**TASKS TO CARRY OUT:**
[a] Return everything in the Godunov method passage from "2. Obtain the" down to "as an alternative.", copied word for word.
[b] Resume the Godunov method passage after its last sentence.

2. Obtain the solution for the local Riemann problem at the cell interfaces. This is the only physical step of the whole procedure. The discontinuities at the interfaces are resolved in a superposition of waves satisfying locally the conservation equations. The original Godunov method is based upon the exact solution of the Riemann problems. However, approximate solutions can be applied as an alternative.
3. Average the state variables after a time interval ${\Delta t} \,$. The state variables obtained after Step 2 are averaged over each cell defining a new piecewise constant approximation resulting from the wave propagation during the time interval ${\Delta t} \,$. To be consistent, the time interval ${\Delta t} \,$ should be limited such that the waves emanating from an interface do not interact with waves created at the adjacent interfaces. Otherwise the situation inside a cell would be influenced by interacting Riemann problems. This leads to the CFL condition $| a_\max | \Delta t < \Delta x/2 \,$ where $| a_\max | \,$ is the maximum wave speed obtained from the cell eigenvalue(s) of the local Jacobian matrix.

**DATA SECTION:**
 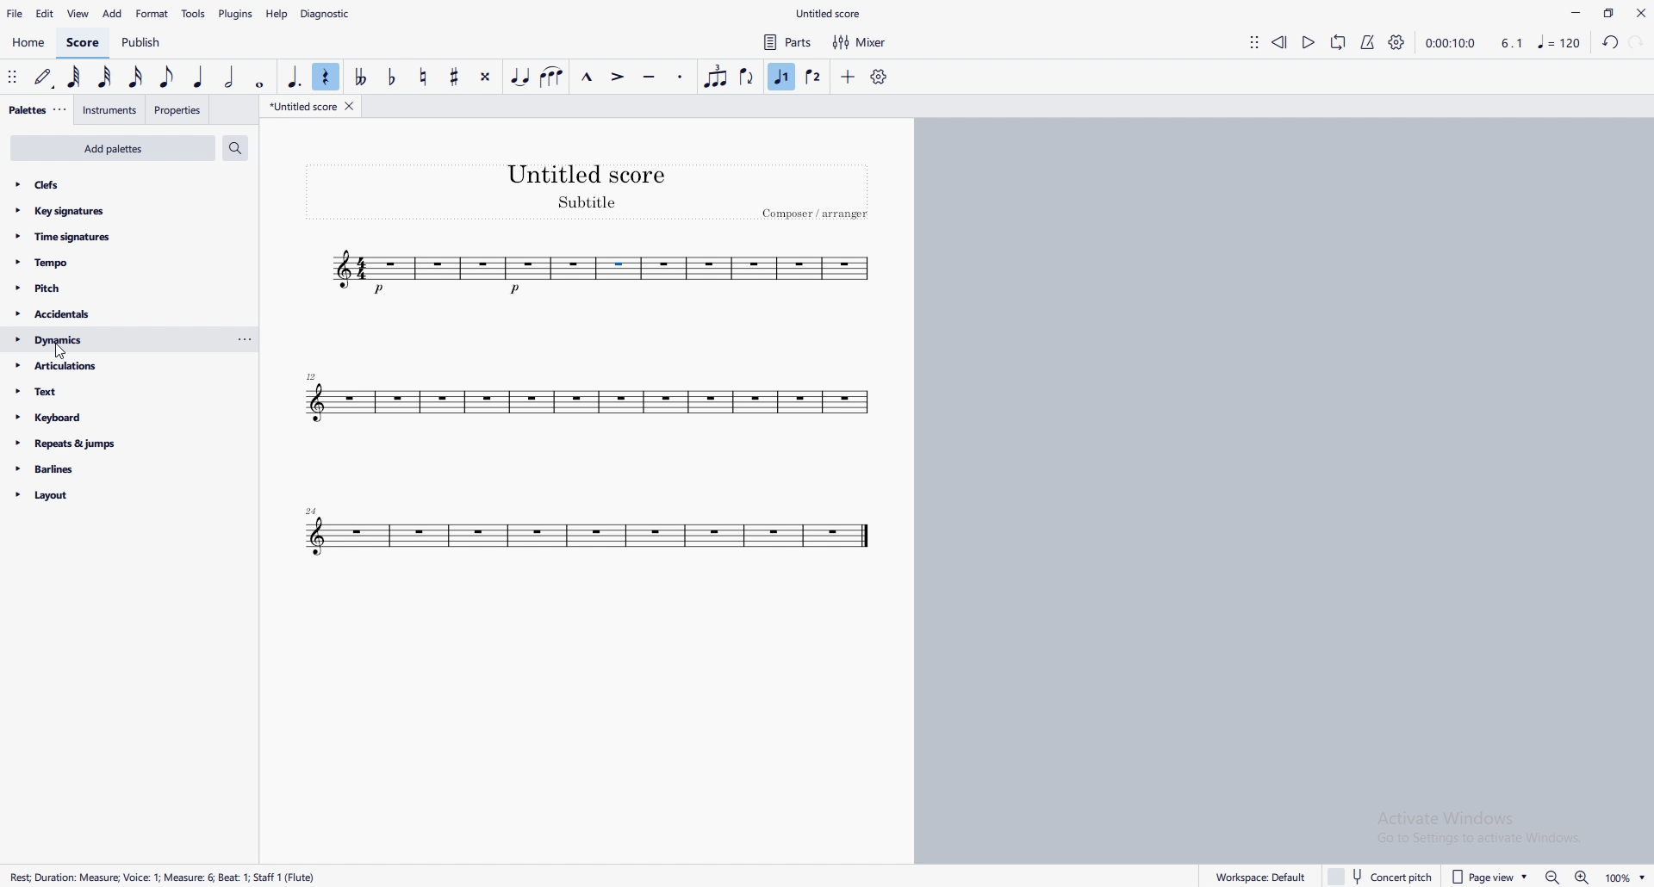 What do you see at coordinates (1612, 40) in the screenshot?
I see `undo` at bounding box center [1612, 40].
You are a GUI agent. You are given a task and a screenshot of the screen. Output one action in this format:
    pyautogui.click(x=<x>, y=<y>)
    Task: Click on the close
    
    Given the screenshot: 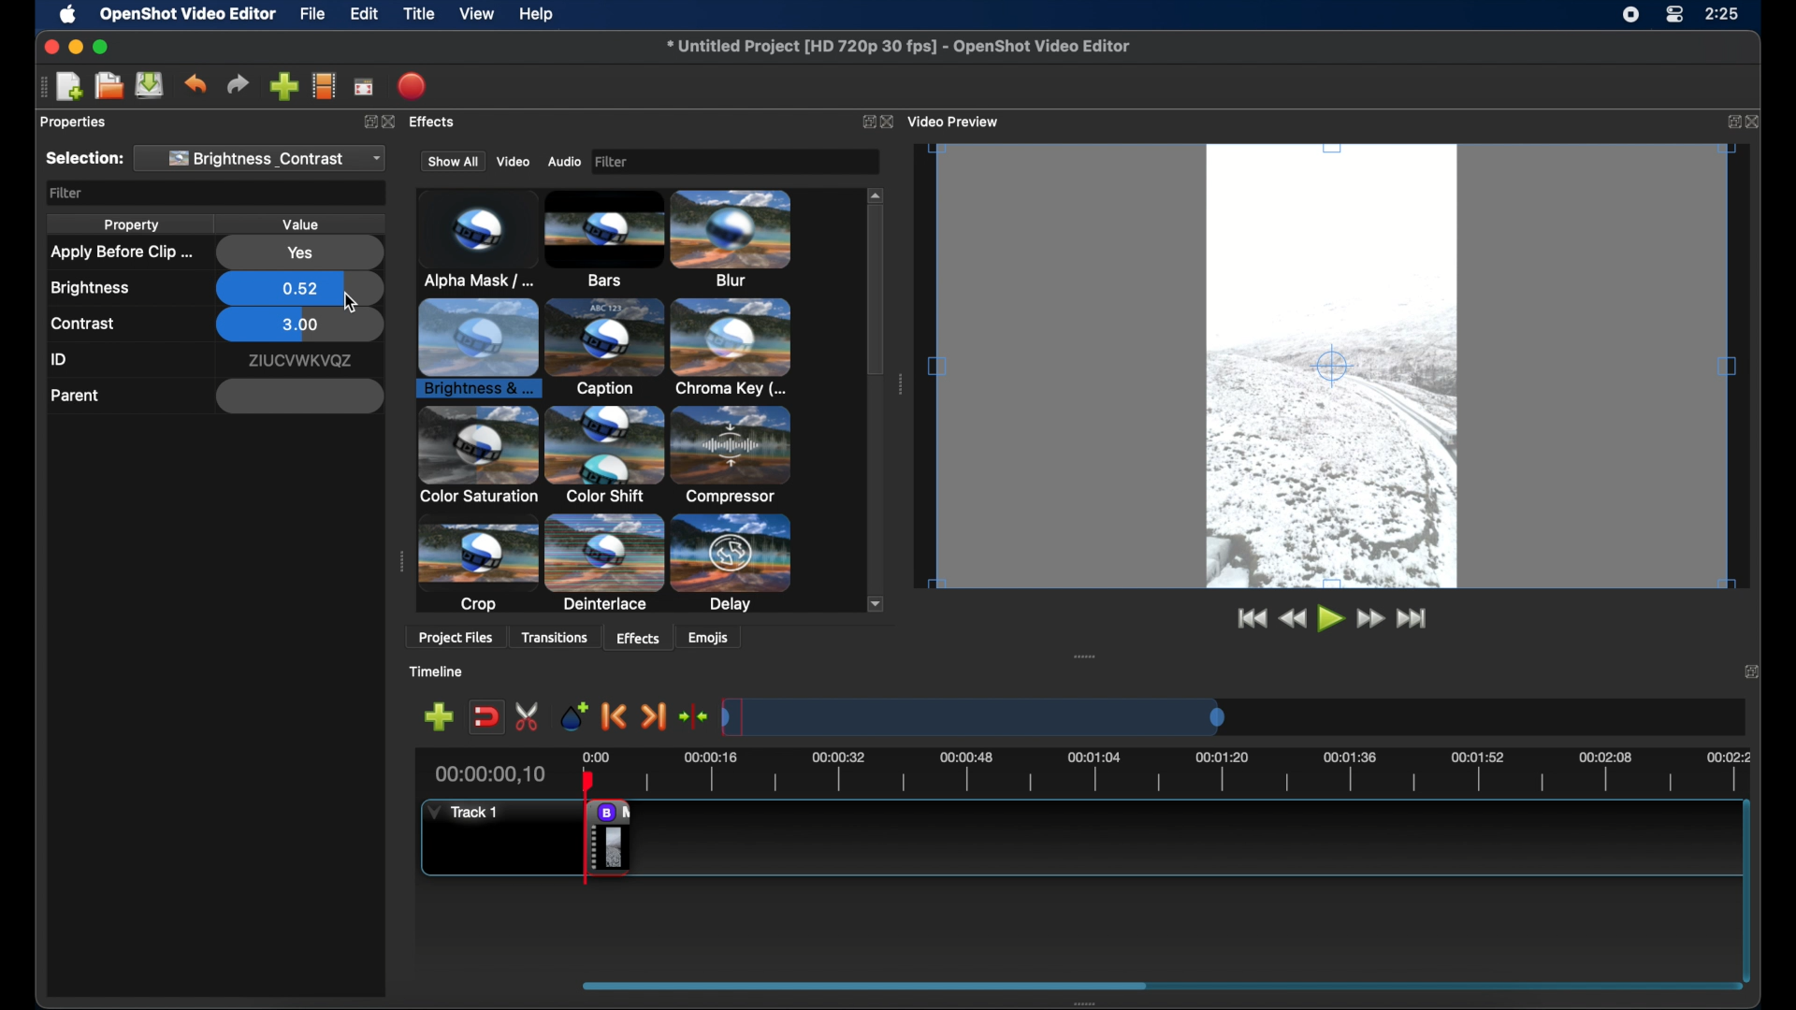 What is the action you would take?
    pyautogui.click(x=1751, y=670)
    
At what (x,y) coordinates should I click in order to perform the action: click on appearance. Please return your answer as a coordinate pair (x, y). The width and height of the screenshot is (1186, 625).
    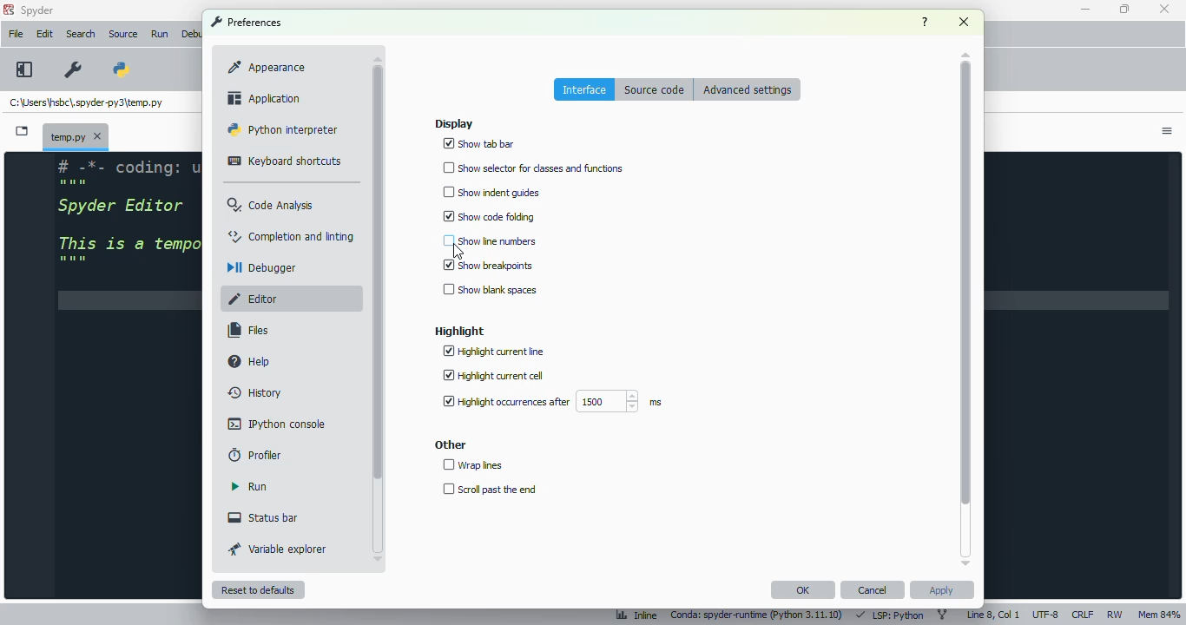
    Looking at the image, I should click on (266, 68).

**RESPONSES BY TASK:**
[a]
2. Obtain the solution for the local Riemann problem at the cell interfaces. This is the only physical step of the whole procedure. The discontinuities at the interfaces are resolved in a superposition of waves satisfying locally the conservation equations. The original Godunov method is based upon the exact solution of the Riemann problems. However, approximate solutions can be applied as an alternative.

[b]
The first and third steps are solely of a numerical nature and can be considered as a projection stage, independent of the second, physical step, the evolution stage. Therefore, they can be modified without influencing the physical input, for instance by replacing the piecewise constant approximation by a piecewise linear variation inside each cell, leading to the definition of second-order space-accurate schemes, such as the MUSCL scheme.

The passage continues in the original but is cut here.